(Item position entries)
** START **
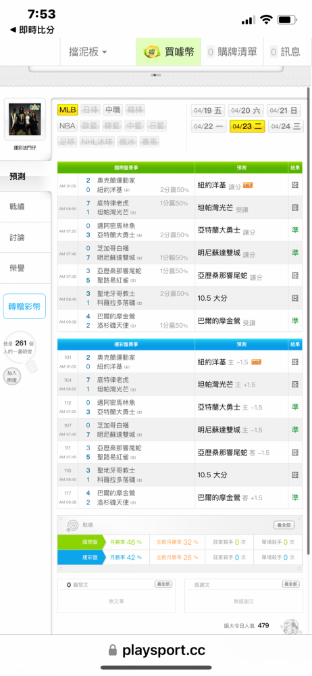Click the user avatar thumbnail
The image size is (312, 676).
(x=24, y=120)
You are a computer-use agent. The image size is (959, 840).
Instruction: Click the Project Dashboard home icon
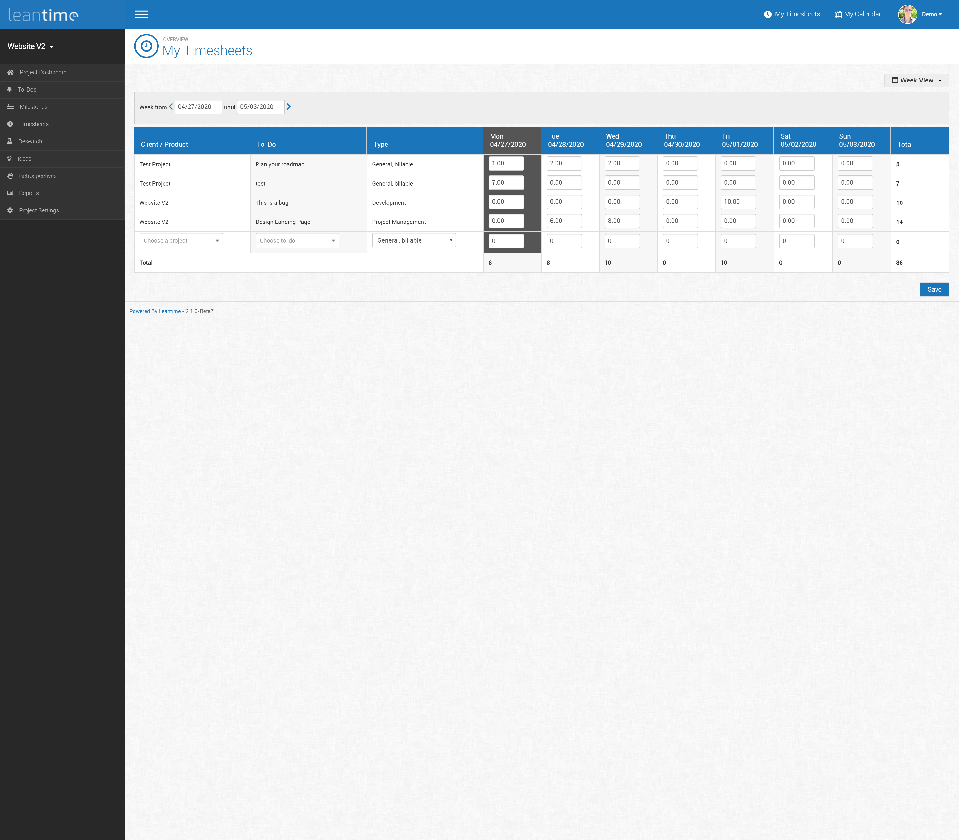tap(10, 72)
** END **
**Problem**
Copy the data above word for word, starting at the line that contains "You are a computer-use" and continuing through the end of the data. Leave the pictures out of your copy.

**Expected answer**
You are a computer-use agent. The image size is (959, 840).
Instruction: Click the Project Dashboard home icon
tap(10, 72)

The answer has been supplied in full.